** START OF ROWS **

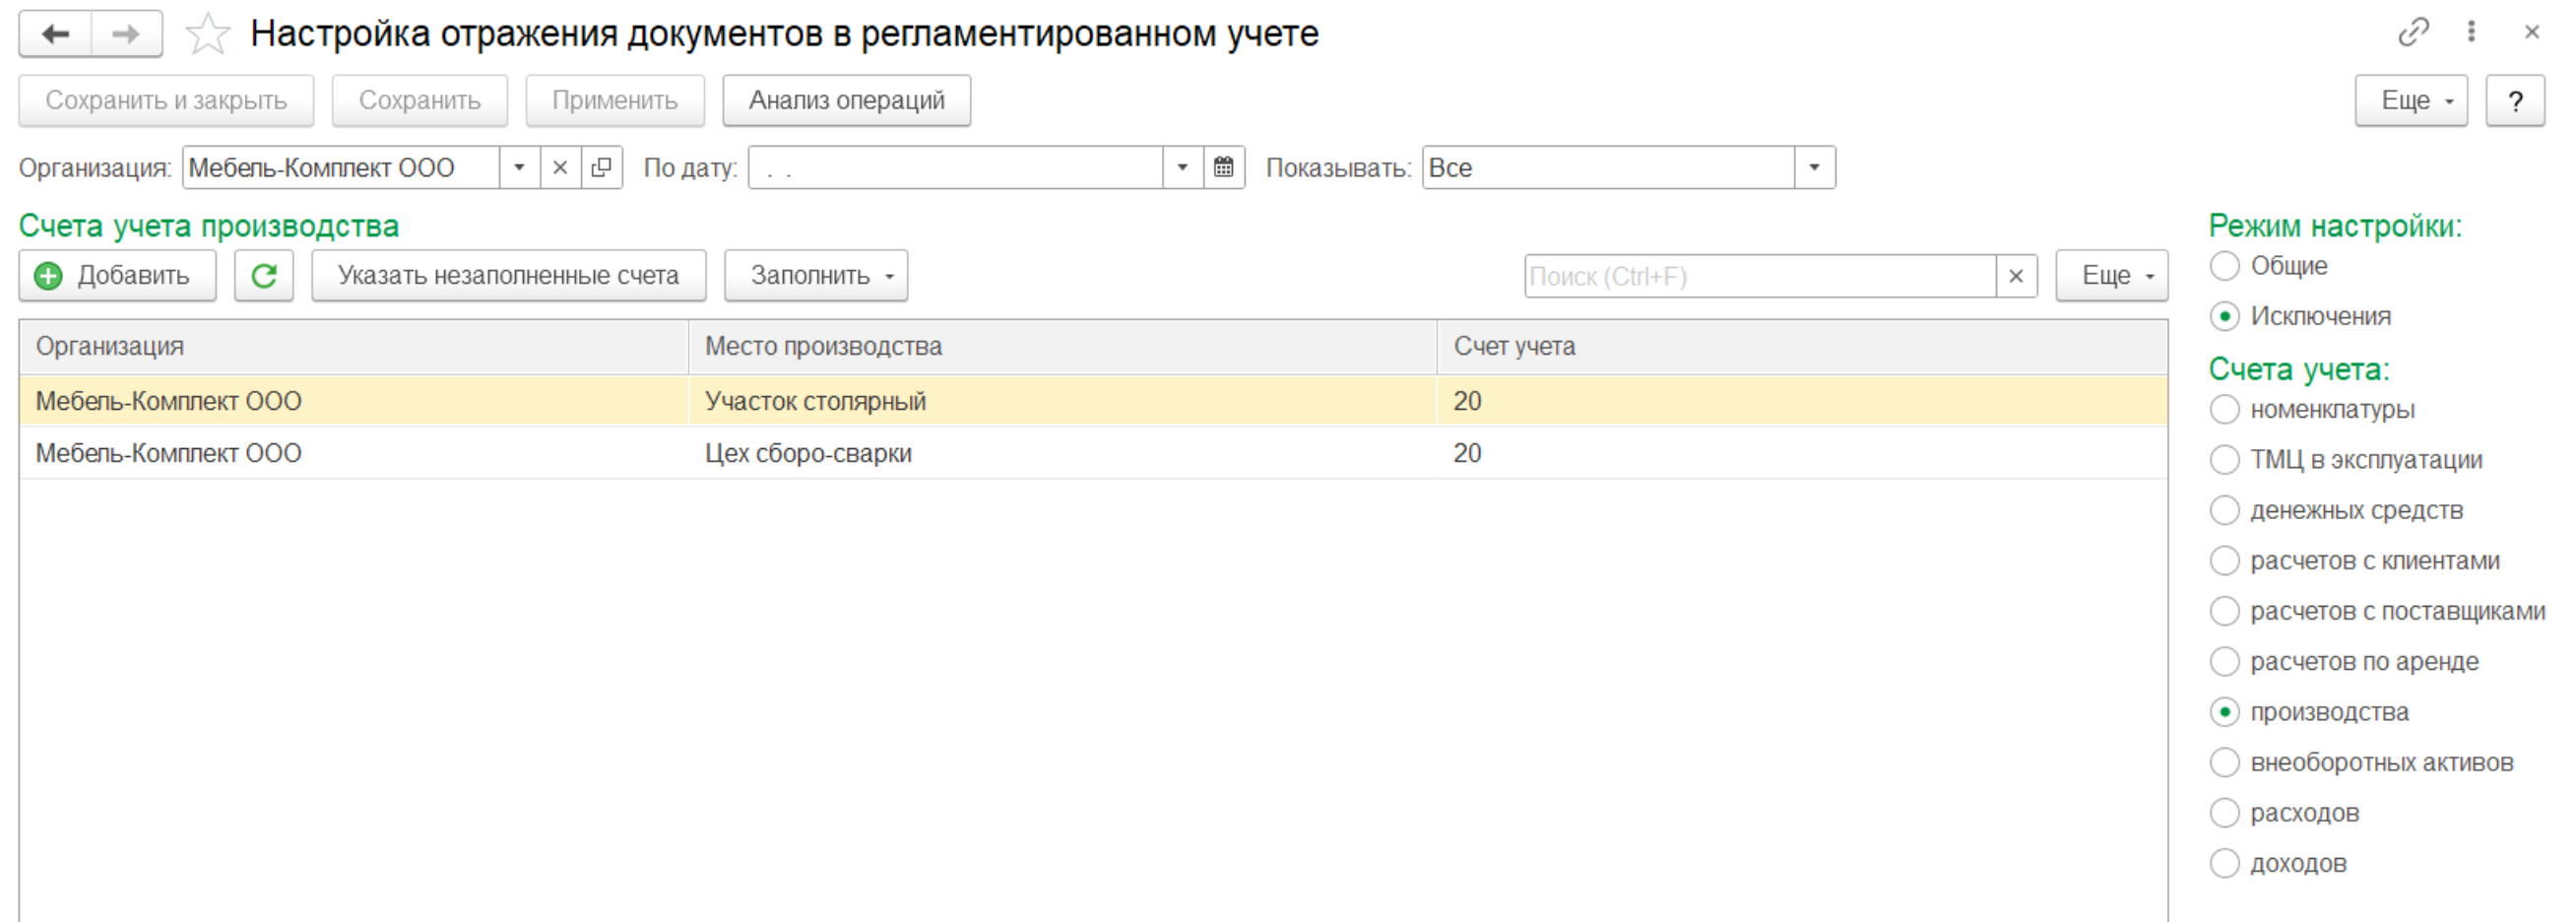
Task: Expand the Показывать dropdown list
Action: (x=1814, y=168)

** END OF ROWS **
** START OF ROWS **

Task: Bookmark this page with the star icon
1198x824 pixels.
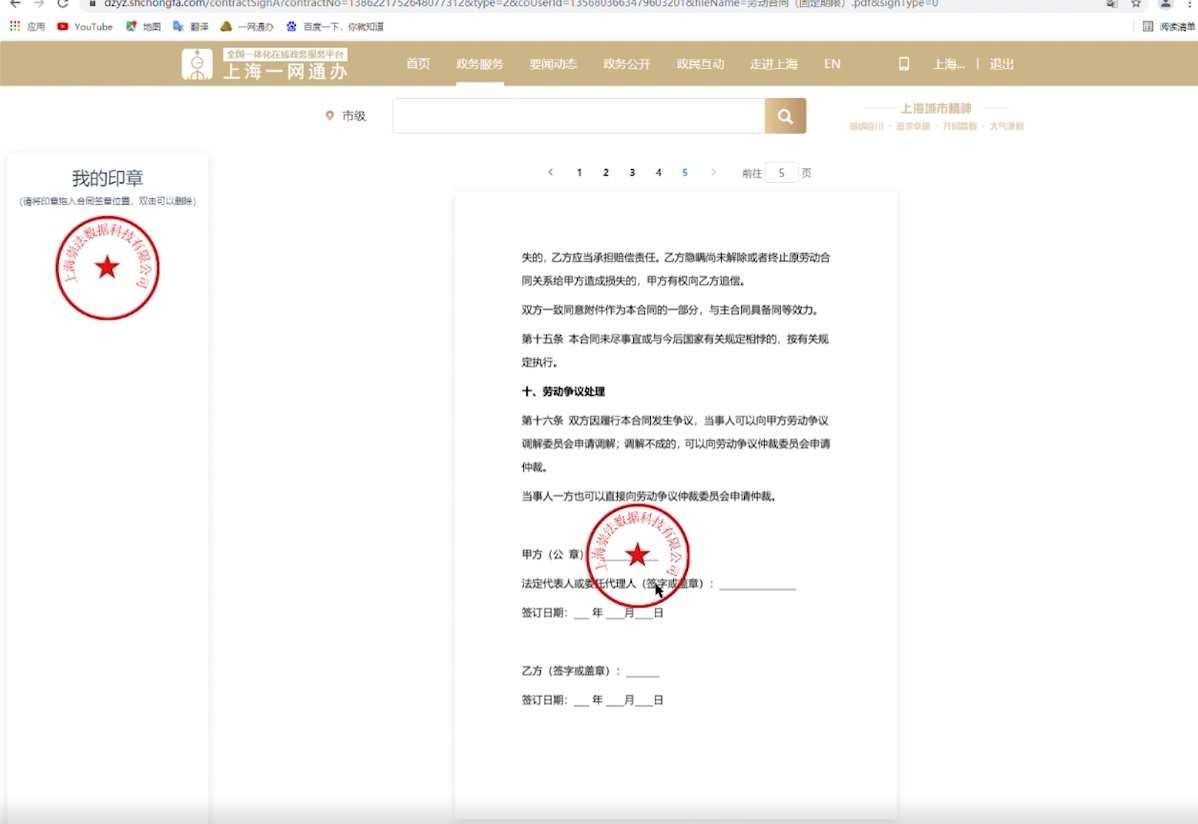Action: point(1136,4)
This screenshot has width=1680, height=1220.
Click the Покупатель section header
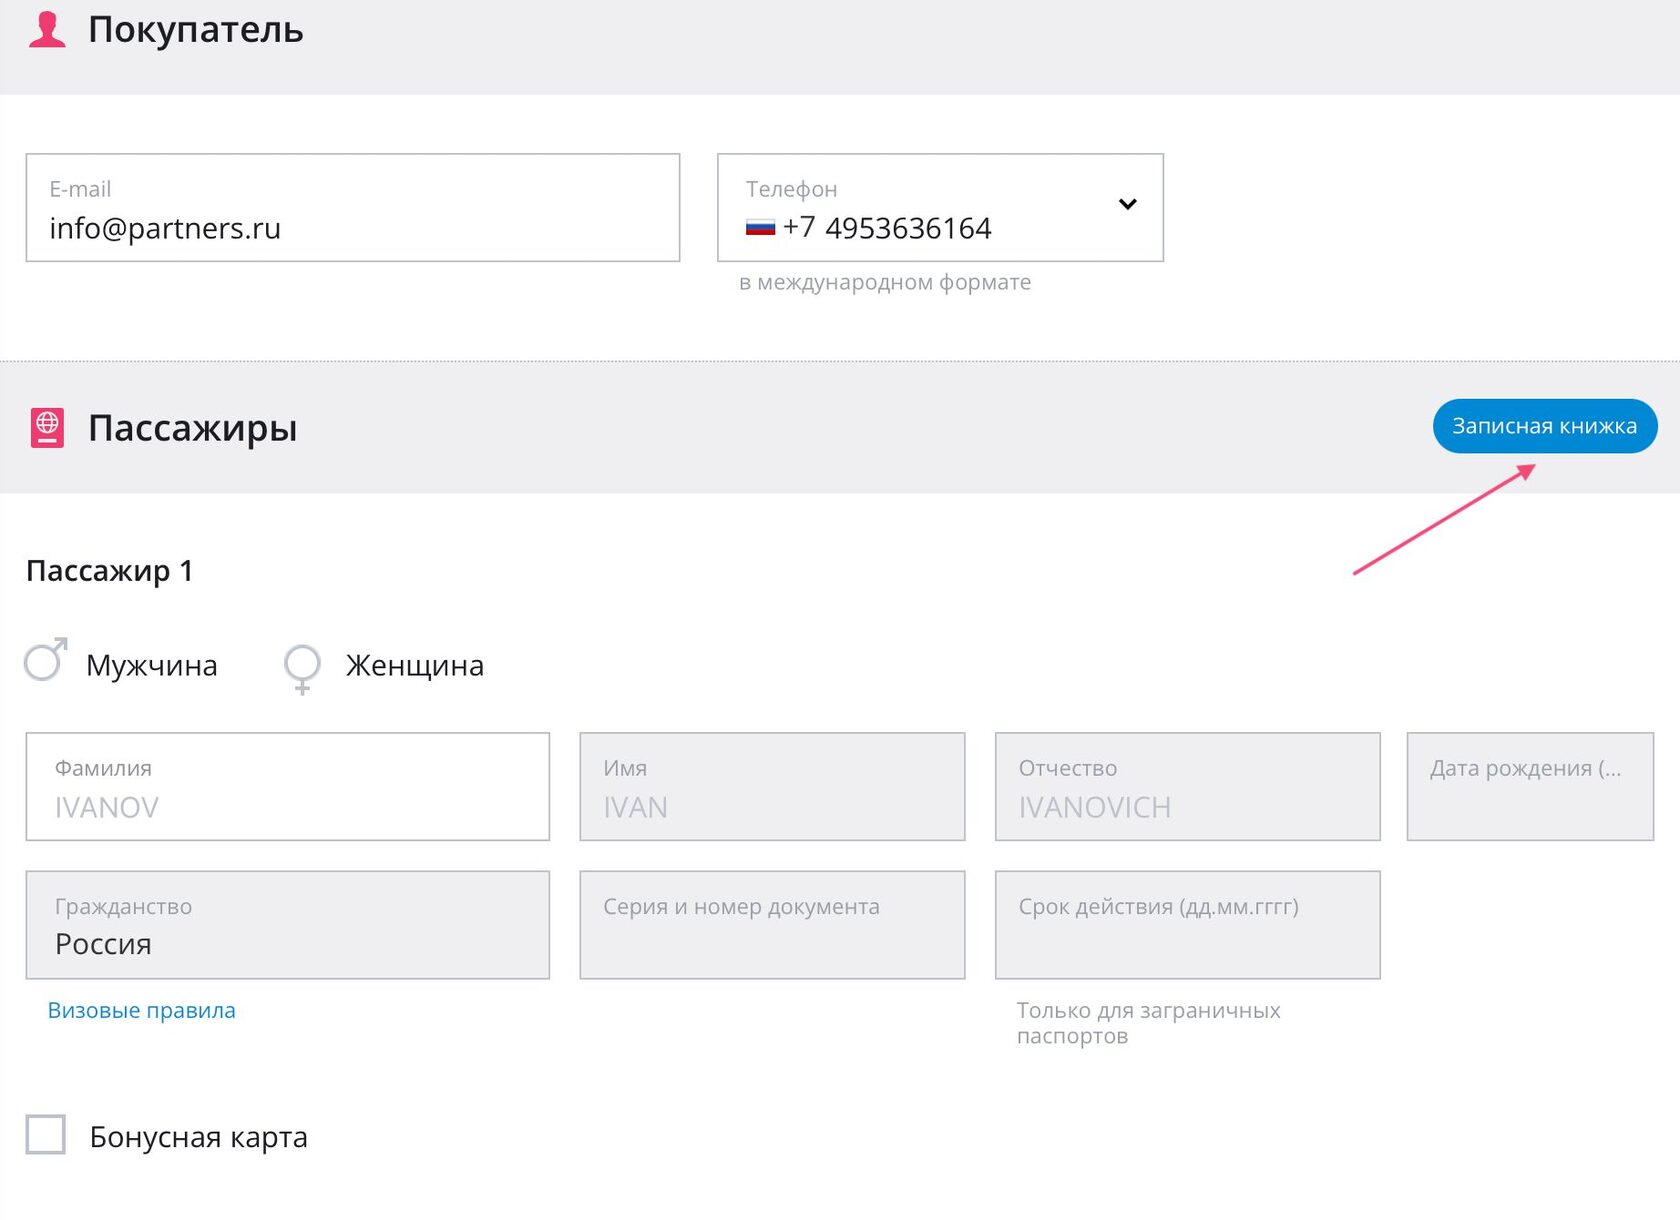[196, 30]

** END OF ROWS **

## [PROBLEM REQUIREMENTS]
Pull out every line of the records above that contains the string "Task", and copy each one in full.

## [ANSWER IN FULL]
Task: Expand the Показывать dropdown list
Task: Bookmark this page with the star icon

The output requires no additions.